If you haven't seen The Constant Gardner, go see it.
If you have, read on.
I recently saw Africa referred to as "the world's orphan" in a blog by Jeff Huber (see posting "The New World Order"). In this movie based on the novel by John le Carre that's exactly what you see. Though this work may be a piece of fiction, the northern hemisphere's attitude toward the dark continent and her people is not. What scientists hypothesize as the birthplace of homo sapiens has now become the backwater ghetto of the human race. These people are plagued by famine, sickness, and death while we go on and fight our war on "terrorism". We know nothing, really, about true terror. Except for those who fight this war, those who die in it, and those who lose loved ones every day. On both sides, if there are only two.
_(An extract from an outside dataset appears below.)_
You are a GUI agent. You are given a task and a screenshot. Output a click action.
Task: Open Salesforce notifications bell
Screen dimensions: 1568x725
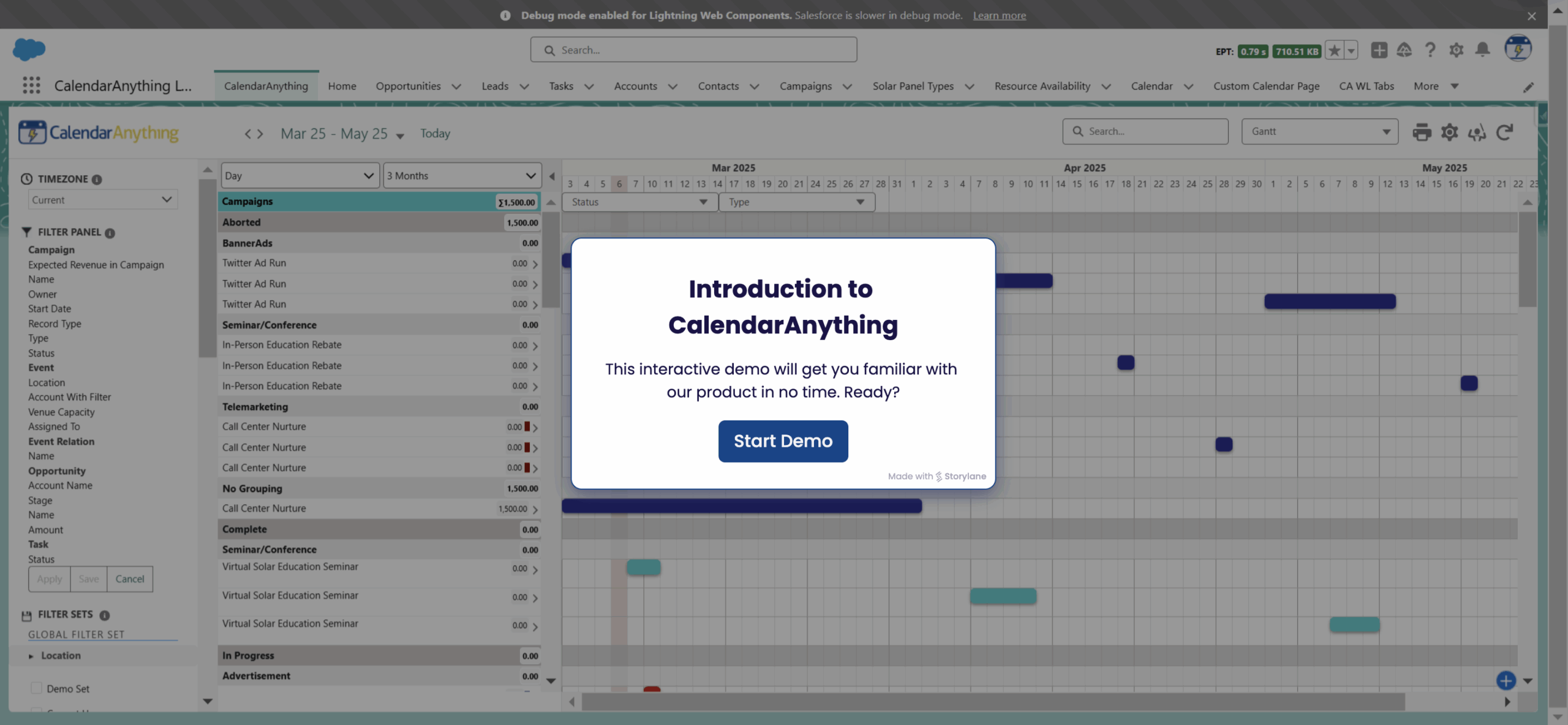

Is this how a "Christian" nation, how a civilized hemisphere, treats its southern sister and her widows and orphans, what Christ called "the least of these"? Yes, we have problems at home. Yes, we have a Gulf coast to rebuild. But we cannot afford an economy based on war anymore. Enough of "The Empire Strikes Back". Enough pain and suffering; why do we need to make more?
Our African brothers and sisters need our mercy and compassion, not our indifference or our 15 minutes of caring or our polite gift of money. The global community giving what is needed in Africa--with the U.S. leading the way. Now that's what I call a faith-based initiative.